Source passage.
- - - -

When I walked into Cookie's room this morning she appeared to be sleeping. I crept up beside her bed, stared down at her and for a minute, didn't know if she was even breathing.
I couldn't find her nurse. I asked the social worker if the doctor had seen her. "I think she has a UTI," she said. "They upped her sleeping medication."
I read the chart. The doctor said she was agitated. It didn't say they'd upped her Ambien, but the proof was lying in bed down the hallway, sedated. Nowhere in the doctor's note did it mention the numbness in the left side of her face or the way her mouth now droops into an unnatural curve.
Cookie was agitated and the doctor healed her of that annoying little symptom.
When I returned to Cookie's room later, I tried to rouse her. She opened her eyes, looked at me and then, with a chilling familiarity, looked past me. She was watching things I could not see- things that flew past the end of her bed...She was looking into a corner, studying a spot above the T.V.
She was doing the exact same thing Dad did before he died.
"What do you see, honey?" I whispered.
It took her a long time to get back to me, to form the syllables that sounded like words. "Was I...I was...but it was just the way it used to be...I see it all."
"What do you see, Cookie?"
"I see everything, just as it was, all of it! Is...was it a dream?"
"You saw your life?"
"The children...they were little. I have to go back."
Cookie looked torn for a moment, then turned her focus onto me. She was smiling. "You are the best friend I have ever had but if I have to go, if I leave, will you..."
"Understand? Yes, Cookie, of course."
She brought her hand up to touch the numb side of her face. She explored the edge of her mouth, held her left hand out in front of her and stared at it.
"It's not right," she said. "I can't feel..."

- - - -

Extracted material.
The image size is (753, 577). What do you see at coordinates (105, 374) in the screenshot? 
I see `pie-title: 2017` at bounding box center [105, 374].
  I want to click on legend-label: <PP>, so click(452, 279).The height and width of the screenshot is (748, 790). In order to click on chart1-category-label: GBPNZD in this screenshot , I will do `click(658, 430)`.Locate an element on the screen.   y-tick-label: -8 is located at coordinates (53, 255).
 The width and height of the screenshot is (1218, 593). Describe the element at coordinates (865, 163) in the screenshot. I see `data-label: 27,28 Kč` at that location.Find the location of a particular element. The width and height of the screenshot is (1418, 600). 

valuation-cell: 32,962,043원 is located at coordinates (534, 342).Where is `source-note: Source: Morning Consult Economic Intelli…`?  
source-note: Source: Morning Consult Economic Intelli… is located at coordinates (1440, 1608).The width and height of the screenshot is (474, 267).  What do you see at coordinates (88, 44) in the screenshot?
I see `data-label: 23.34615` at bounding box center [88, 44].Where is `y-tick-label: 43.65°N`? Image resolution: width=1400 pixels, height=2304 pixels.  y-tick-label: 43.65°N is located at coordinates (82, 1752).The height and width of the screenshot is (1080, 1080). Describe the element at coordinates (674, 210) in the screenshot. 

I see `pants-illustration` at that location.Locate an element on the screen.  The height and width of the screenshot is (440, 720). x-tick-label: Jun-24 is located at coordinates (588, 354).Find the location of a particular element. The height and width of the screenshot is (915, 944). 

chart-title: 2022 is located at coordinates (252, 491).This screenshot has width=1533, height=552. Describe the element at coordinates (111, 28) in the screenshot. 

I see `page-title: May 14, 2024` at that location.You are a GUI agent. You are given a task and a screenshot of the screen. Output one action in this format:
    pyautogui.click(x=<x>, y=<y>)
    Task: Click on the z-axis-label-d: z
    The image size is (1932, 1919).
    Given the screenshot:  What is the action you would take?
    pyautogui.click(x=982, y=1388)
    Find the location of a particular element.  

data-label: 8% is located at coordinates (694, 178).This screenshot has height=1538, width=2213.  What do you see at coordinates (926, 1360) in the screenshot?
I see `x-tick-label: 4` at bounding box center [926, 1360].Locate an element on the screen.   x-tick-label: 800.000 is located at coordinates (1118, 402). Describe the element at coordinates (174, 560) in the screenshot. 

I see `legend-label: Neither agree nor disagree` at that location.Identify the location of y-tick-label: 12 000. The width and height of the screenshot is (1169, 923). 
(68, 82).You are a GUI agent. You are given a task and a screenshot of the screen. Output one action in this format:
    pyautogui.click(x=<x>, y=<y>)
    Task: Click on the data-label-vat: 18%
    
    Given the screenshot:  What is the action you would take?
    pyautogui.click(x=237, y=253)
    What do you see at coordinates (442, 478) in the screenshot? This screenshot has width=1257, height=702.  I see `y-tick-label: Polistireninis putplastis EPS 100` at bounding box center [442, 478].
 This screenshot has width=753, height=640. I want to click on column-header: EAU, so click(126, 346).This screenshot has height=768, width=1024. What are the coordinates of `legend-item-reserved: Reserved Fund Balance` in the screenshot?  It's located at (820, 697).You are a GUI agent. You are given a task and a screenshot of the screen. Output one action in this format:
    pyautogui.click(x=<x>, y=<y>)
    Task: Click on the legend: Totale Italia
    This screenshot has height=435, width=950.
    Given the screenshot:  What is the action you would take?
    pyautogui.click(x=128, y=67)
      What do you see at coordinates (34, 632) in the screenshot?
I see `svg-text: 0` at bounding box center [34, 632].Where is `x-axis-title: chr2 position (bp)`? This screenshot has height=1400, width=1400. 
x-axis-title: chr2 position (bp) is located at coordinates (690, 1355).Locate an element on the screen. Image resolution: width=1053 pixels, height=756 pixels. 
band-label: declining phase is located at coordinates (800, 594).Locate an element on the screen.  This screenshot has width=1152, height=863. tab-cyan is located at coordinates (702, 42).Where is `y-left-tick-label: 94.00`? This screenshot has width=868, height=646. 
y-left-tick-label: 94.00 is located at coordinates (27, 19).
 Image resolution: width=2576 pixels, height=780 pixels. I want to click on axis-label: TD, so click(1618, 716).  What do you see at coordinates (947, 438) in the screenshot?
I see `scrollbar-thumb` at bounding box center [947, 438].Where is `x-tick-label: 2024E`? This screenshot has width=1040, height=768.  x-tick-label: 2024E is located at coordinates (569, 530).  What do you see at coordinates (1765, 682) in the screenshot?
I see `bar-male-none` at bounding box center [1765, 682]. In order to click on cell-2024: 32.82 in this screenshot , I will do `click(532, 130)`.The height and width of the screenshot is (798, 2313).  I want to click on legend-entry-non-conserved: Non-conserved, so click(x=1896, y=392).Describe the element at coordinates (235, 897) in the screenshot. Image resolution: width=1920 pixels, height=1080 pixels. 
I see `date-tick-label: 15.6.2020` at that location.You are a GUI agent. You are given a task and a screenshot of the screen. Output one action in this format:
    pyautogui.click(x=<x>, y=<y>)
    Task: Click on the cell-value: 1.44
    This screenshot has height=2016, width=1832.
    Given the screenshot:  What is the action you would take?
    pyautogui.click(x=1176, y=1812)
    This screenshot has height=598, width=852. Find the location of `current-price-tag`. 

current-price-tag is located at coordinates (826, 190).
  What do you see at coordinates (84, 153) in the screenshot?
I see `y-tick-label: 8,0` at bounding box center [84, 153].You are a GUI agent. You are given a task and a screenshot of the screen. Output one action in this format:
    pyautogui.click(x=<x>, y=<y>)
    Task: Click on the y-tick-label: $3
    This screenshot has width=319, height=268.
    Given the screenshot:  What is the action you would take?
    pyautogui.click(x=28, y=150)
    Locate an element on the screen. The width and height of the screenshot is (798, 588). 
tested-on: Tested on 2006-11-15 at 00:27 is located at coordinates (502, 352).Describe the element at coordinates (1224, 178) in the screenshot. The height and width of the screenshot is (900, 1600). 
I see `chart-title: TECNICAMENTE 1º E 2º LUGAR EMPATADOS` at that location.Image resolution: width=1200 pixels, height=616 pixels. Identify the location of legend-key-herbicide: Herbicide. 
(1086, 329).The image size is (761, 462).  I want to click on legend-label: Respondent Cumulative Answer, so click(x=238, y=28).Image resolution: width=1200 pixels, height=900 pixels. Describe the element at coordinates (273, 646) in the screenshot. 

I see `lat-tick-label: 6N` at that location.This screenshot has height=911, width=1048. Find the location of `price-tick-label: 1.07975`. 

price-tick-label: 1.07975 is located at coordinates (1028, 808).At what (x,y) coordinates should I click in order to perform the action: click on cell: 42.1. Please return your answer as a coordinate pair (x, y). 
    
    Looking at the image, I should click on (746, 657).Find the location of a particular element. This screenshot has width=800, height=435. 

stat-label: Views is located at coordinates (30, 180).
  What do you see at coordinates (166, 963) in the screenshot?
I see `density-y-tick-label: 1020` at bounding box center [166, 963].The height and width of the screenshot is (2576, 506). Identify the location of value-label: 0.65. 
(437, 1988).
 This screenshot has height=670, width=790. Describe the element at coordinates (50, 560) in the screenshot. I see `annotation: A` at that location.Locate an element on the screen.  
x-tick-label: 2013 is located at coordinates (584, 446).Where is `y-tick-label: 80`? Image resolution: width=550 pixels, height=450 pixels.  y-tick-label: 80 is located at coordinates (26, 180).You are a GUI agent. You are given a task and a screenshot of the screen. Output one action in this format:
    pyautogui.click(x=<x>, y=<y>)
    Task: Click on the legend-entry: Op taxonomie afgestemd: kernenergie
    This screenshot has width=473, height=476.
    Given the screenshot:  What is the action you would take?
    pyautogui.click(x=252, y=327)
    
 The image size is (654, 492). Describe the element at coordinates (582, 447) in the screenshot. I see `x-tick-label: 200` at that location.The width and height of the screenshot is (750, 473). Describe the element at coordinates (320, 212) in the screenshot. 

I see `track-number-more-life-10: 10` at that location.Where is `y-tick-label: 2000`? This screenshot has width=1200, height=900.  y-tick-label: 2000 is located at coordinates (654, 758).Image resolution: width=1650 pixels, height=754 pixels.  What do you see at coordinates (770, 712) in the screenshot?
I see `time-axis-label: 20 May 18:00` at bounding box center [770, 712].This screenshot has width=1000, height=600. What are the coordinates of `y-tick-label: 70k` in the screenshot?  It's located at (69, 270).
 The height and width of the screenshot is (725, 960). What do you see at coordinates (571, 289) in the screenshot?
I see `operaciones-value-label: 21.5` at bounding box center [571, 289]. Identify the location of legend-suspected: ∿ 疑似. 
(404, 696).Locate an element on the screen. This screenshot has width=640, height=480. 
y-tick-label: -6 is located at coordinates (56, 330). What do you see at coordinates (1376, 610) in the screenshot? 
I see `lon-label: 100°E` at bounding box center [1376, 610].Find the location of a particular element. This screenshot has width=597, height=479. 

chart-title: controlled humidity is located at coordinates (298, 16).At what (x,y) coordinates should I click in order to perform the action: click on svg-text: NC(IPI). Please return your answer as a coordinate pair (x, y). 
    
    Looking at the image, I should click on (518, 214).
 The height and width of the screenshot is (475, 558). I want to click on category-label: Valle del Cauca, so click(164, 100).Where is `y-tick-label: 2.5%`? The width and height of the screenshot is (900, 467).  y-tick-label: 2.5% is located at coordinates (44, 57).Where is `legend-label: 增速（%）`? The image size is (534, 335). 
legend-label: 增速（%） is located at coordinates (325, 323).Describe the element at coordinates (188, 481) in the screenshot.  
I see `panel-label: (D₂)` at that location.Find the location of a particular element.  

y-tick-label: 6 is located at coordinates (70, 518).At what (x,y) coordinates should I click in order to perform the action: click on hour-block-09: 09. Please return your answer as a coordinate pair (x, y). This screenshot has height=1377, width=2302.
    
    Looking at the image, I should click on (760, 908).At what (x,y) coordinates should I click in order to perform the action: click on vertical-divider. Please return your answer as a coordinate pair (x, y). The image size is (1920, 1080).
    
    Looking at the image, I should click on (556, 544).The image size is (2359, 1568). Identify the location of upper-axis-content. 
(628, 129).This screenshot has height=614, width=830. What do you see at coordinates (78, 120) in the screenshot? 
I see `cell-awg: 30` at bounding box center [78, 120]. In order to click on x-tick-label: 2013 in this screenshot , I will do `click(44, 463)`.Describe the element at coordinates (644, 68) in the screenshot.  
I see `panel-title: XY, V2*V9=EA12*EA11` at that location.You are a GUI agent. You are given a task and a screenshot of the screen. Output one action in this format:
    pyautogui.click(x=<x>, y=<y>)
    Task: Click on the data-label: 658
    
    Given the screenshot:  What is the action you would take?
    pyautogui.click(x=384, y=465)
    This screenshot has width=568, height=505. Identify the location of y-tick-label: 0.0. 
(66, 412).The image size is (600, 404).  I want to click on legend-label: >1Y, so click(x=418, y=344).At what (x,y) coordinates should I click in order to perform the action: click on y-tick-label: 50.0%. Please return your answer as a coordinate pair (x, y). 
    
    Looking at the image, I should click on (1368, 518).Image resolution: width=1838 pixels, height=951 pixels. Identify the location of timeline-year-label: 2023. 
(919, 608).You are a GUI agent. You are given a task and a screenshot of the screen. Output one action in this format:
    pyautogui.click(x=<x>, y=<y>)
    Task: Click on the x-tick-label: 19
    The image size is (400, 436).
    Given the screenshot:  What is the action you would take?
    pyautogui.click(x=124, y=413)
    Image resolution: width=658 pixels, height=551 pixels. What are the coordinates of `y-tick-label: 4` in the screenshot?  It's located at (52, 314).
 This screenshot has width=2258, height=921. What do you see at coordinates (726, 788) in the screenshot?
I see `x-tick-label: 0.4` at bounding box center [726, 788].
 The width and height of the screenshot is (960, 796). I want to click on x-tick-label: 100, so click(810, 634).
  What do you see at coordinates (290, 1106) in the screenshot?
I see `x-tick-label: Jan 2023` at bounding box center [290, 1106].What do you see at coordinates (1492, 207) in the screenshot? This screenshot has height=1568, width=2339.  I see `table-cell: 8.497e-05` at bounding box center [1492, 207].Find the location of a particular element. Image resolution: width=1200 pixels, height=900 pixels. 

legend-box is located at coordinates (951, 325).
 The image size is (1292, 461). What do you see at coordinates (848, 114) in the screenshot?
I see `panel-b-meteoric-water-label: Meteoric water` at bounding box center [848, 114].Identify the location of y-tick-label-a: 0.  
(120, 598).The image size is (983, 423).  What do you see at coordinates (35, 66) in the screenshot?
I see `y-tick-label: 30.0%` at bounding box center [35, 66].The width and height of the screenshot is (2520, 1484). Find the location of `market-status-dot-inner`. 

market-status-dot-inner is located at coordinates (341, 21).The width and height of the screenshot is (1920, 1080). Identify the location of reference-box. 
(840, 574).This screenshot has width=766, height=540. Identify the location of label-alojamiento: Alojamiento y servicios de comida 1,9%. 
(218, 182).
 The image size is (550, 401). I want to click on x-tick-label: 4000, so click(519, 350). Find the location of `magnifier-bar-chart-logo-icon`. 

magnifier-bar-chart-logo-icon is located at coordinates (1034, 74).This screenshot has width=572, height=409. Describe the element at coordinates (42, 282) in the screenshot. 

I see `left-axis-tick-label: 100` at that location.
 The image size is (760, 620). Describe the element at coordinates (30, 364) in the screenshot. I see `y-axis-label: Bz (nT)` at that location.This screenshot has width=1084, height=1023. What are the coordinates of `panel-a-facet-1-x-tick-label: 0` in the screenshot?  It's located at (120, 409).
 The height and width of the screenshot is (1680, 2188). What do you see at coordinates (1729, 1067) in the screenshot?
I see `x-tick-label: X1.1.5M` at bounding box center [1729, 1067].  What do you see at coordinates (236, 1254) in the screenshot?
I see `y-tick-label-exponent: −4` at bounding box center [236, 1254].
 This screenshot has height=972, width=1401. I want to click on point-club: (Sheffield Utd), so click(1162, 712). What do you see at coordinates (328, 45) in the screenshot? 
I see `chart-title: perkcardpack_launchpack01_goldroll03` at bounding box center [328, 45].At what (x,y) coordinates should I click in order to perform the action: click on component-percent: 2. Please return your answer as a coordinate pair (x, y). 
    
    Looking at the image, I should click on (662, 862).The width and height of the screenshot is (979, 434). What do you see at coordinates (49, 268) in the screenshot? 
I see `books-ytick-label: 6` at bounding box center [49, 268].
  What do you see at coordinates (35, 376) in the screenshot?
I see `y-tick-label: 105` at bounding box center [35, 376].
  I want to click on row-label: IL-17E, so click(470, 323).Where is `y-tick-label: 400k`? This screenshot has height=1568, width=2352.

- - - -

Aim of the exercise.
Answer these from the account of Cookie's day:
(a) What did the social worker think Cookie had?
(b) Where was Cookie looking when she looked past the narrator?
(c) What did Cookie say about the children she saw?

Exercise answer.
(a) A UTI.
(b) Into a corner, at a spot above the T.V.
(c) They were little.